House debates

Tuesday, 25 June 2013

Bills

Migration Amendment (Temporary Sponsored Visas) Bill 2013; Second Reading

9:22 pm

Photo of Darren ChesterDarren Chester (Gippsland, National Party, Shadow Parliamentary Secretary for Roads and Regional Transport) Share this | Hansard source

With great assistance from my esteemed leader, the member for Wide Bay and the member for Calare. I thank them for their support as I rise to speak in relation to the Migration Amendment (Temporary Sponsored Visas) Bill 2013. Instead of reasoned debate on this issue, we have seen vilification and, I would argue, irresponsible behaviour on behalf of the minister. The coalition has serious concerns about this bill and the government's handling of the entire issue for its own base political motives. Not least of our concerns is the fact that this bill has not been subjected to a regulatory impact statement, despite the fact that it will have significant impacts on small- and medium-sized enterprise and, in fact, big business across Australia.

There has been a lack of proper consultation with the Australian business community. And this bill contains a bizarre back-to-the-future attempt to reintroduce labour market testing, which operated from 1996 to 2001 and was found at that time to be ineffective, costly and a significant delay to employer recruitment action. But most concerning of all is that the bill is based on a false premise. The government has made up the numbers to suggest widespread abuse of the 457 scheme and the minister should be ashamed of the way that he has sought to divide Australians on this very important issue.

Labor's attack on the skilled migration issue has been a desperate distraction from their own failures in relation to the broader issue of border protection policies. The Australian people are not mugs; they understand what is going on in this debate. This is a diversionary tactic which undermines a valid system in our community. The Prime Minister and the previous minister for immigration spent years telling Australians and also telling international markets that they had the balance right in relation to the 457 skilled migration visas; yet now we have the Prime Minister and her senior cabinet colleagues campaigning in Western Sydney telling people that this whole 457 system is out of control.

To illustrate my concerns in relation to this issue I want to refer directly to an incident involving the 457 visa holders employed by a firm in my electorate, Briagolong Engineering. By way of background, Briagolong Engineering has been incorporated since 1986 and its managing director, Chris Lupton, has 35 years experience in construction, offshore resources and power generation industries. As a selling point, the company proudly and openly advertises that it can readily expand its work crew to support larger projects utilising both Australian and internationally sourced workers through the 457 program. So there is no secret there at all. The company openly advertises that it will hire international workers on demand if the situation warrants such employment contracts.

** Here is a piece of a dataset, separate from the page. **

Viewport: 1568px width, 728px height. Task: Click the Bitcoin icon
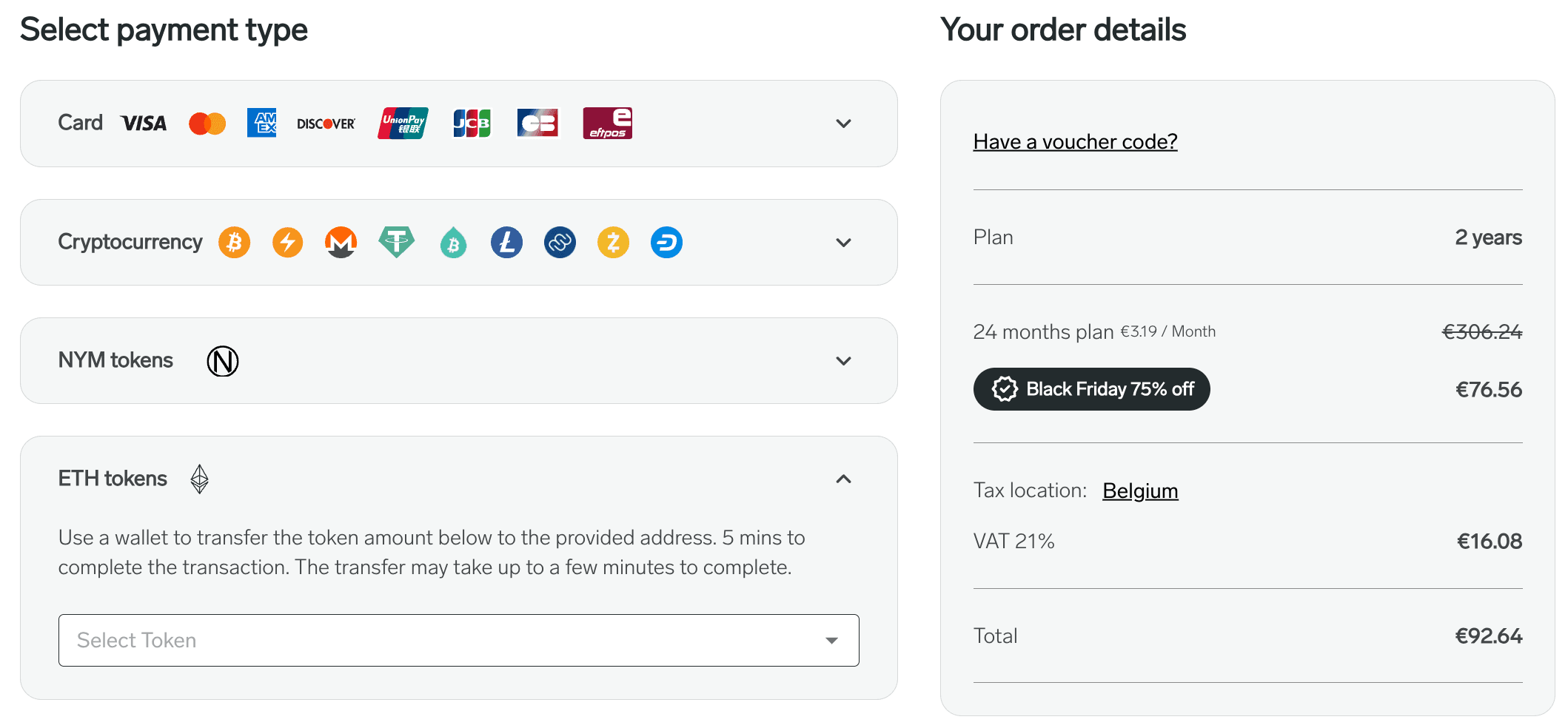tap(234, 243)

It is a legal and well-recognised part of commercial activity in Australia hiring overseas workers on these 457 visas. The 457 visa is a dominant component of Australia's temporary skilled migration program. In the case of the firm that is based in Stratford, Briagolong Engineering, it has helped the firm secure large jobs at comparatively short notice. Particularly during the high-demand phase of the mining boom, accessing skilled workers for small regional companies like Briagolong Engineering has not been that easy. But it is a well-regarded local company which also hires apprentices and trains its own skilled workforce. So you can imagine the anger, the frustration and the disappointment that the owners of this company must feel when they are targeted by this government and when they are singled out for union activity on a work site in Werribee, near Melbourne.

As Victorian members would be aware, the unions want to force all contracts in Victoria to abide by conditions set on the Wonthaggi Desalination Plant. The employment conditions on that job were so generous that local tradesmen working on that project started calling it Treasure Island. If that were to become the precedent, the basis upon which all large-scale construction projects and infrastructure projects were to be built in Victoria, it would be very difficult for any government to build anything at all in Victoria in the future. Apart from being a hideously expensive white elephant in itself, the project was an industrial relations nightmare, and the union wants it to be used as a benchmark for all further projects.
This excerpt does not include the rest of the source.